As the English is not my native language I would like to know the exact semantic of words Common Type System (CTS)
. Can they be interpretated as a system of common types or as a type system that is common for .NET Framework? That is whether the system is common or the types are common.:)
That's the second option, it's a "type system" (the way you define classes, methods, attributes, ..) that is "common" to all languages on the .Net platform (C#, VB, F#, ...). Of course, I may remember wrong, but I'm pretty sure that the term 'CTS' refers explicitely to the way the CLR*) stores and uses the metadata that describe how everything is structured.

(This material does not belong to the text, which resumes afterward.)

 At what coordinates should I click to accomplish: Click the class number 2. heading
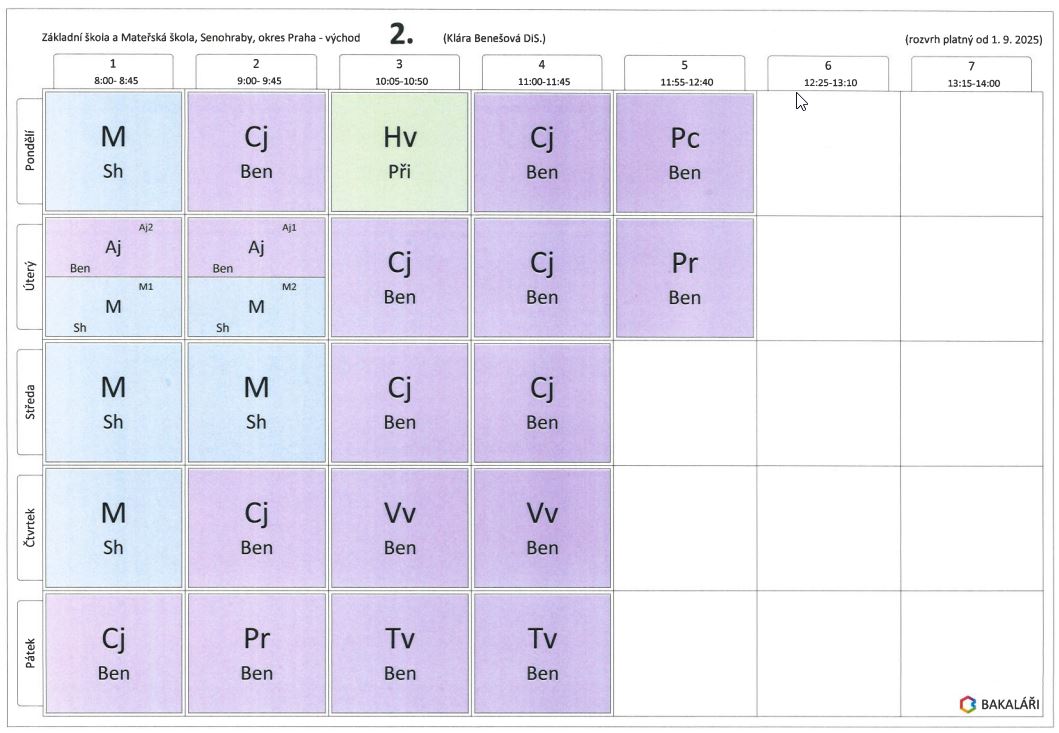401,35
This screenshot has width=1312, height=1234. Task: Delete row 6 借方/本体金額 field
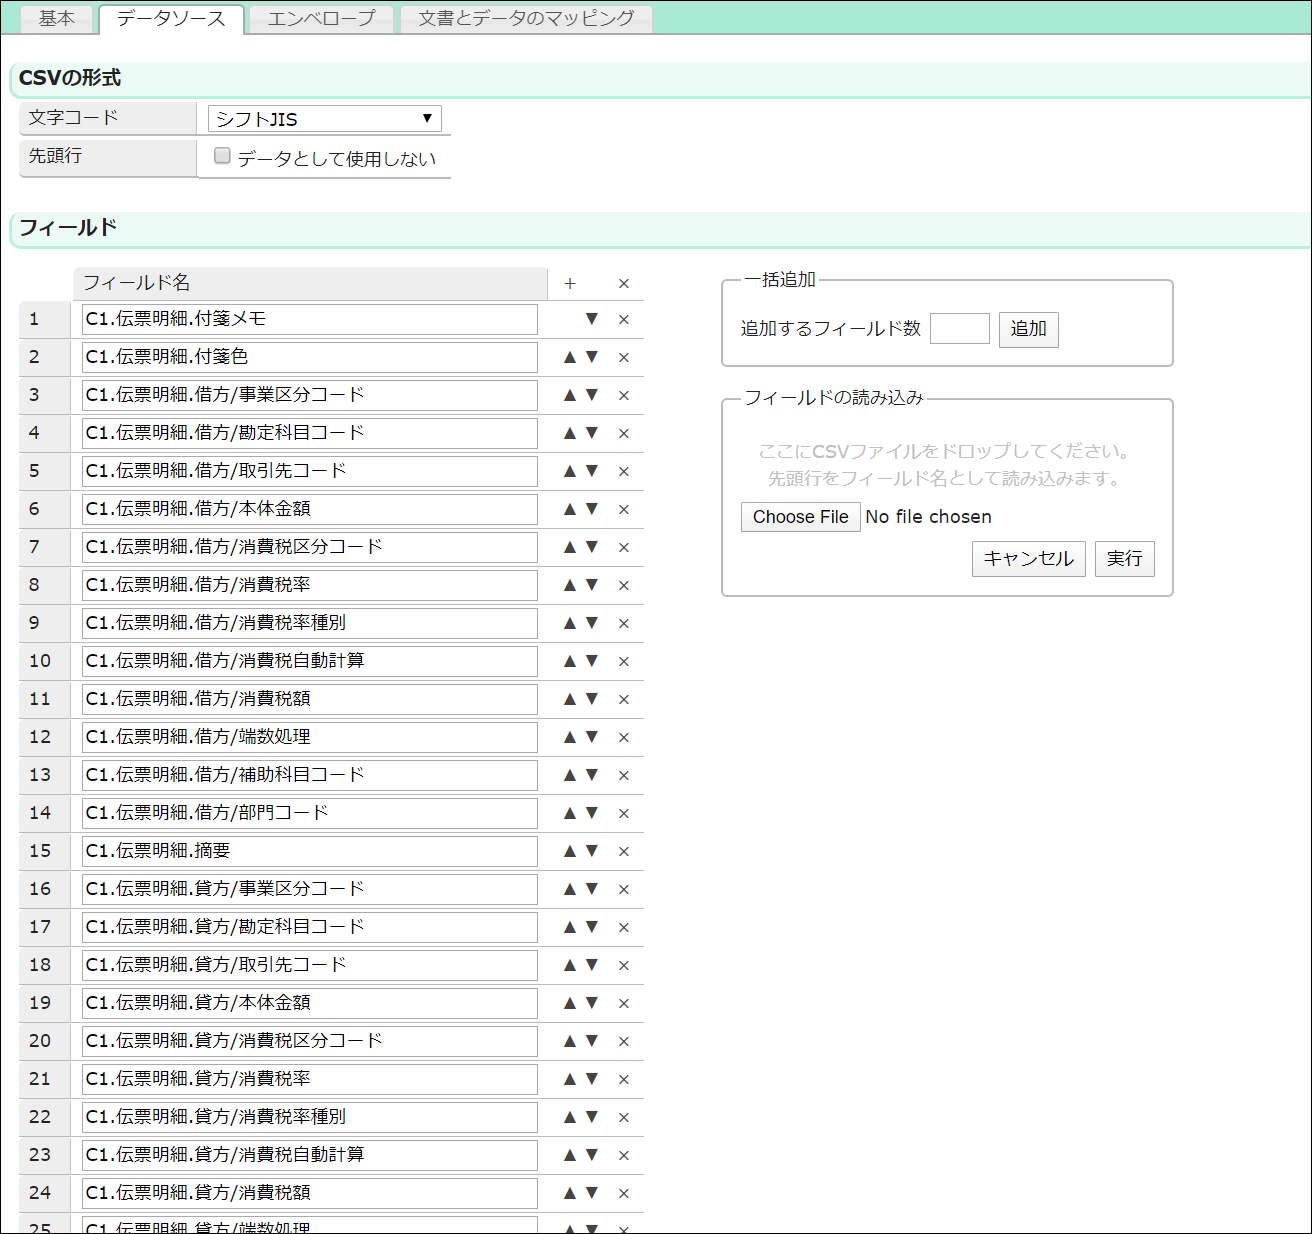(623, 509)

*) you've probably also seen the CLR term already. It's Common Lnguage Runtime. Its "common"-ness is liguistically structed in the same way. It is not a "common lanuage" runtime, but it's common "language runtime", it's an execution platform common to all.
However -- actually -- there is also some slight meaning in the "second way" you proposed. There are some types that are actually common, for example the most basic collections (ArrayList, Collection, HashSet, ...) or interfaces (IEnumerable, IList, ...). However they are called BCL, the Base Class Library.

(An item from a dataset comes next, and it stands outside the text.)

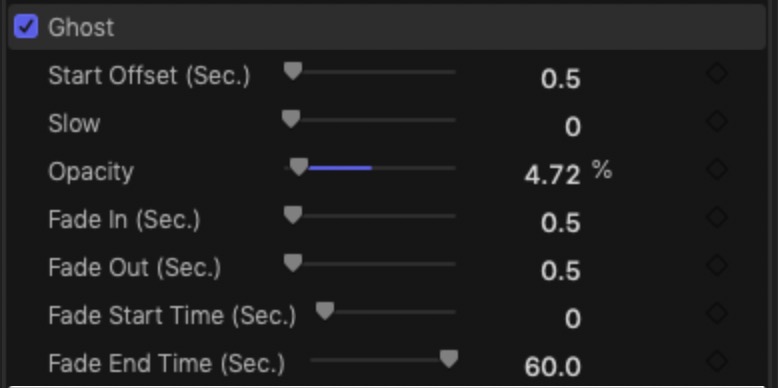Add keyframe for Fade Start Time

point(717,313)
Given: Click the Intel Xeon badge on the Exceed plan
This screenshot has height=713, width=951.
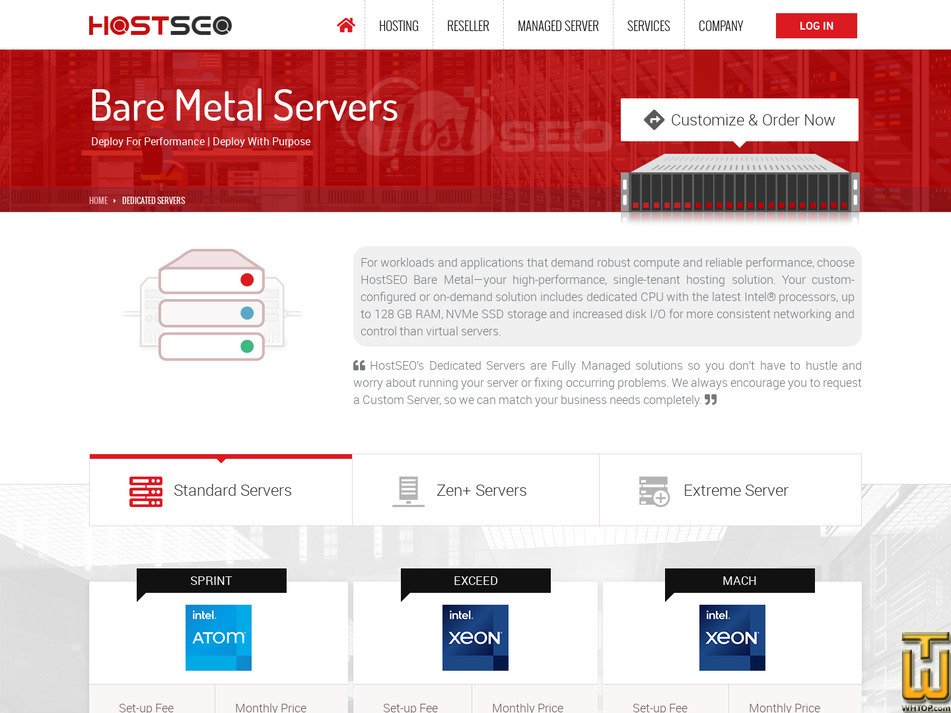Looking at the screenshot, I should [475, 637].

From his book (Pro C# 2008 and the .NET 3.5 Platform) , Andrew Troelsen says under the headline:
Introducing the Building Blocks of the .NET Platform (the CLR,CTS,and CLS)
Another building block of the .NET platform is the Common Type System,or CTS.The CTS specification fully describes all possible data types and programming constructs supported by the runtime, specifies how these entities can interact with each other, and details how they are repre- sented in the .NET metadata format (more information on metadata later in this chapter; see Chapter 16 for complete details). Understand that a given .NET-aware language might not support each and every feature defined by the CTS. The Common Language Specification(CLS)is a related specification that defines a subset of common types and programming constructs that all .NET programming lan- guages can agree on. Thus, if you build .NET types that only expose CLS-compliant features, you can rest assured that all .NET-aware languages can consume them. Conversely, if you make use of a data type or programming construct that is outside of the bounds of the CLS, you cannot guarantee that every .NET programming language can interact with your .NET code library
then comes this beautiful figure that sums it all up:
I hope that help :)
The latter.
From the MSDN article on CTS:
Establishes a framework that helps enable cross-language integration, type safety, and high-performance code execution.
(emphasis mine)
Microsoft is using "common" to mean "mutual; shared by more than one" (first adjective definition from Wiktionary). That is, a type system shared by more than one language.
It is a 'type system' that is 'common'. I think Wikipedia explains CTS best:
Common Type System (CTS) is a standard that specifies how type definitions and specific values of types are represented in computer memory.